Exercise:
Reproduce verbatim the line where "Instruction: Click the" occurs, along with all following lines down to the last line of the data.

Available data:

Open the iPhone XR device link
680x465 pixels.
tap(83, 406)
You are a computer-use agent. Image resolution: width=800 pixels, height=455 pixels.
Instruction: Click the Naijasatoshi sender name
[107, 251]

Solved exercise:
Instruction: Click the Naijasatoshi sender name
[107, 251]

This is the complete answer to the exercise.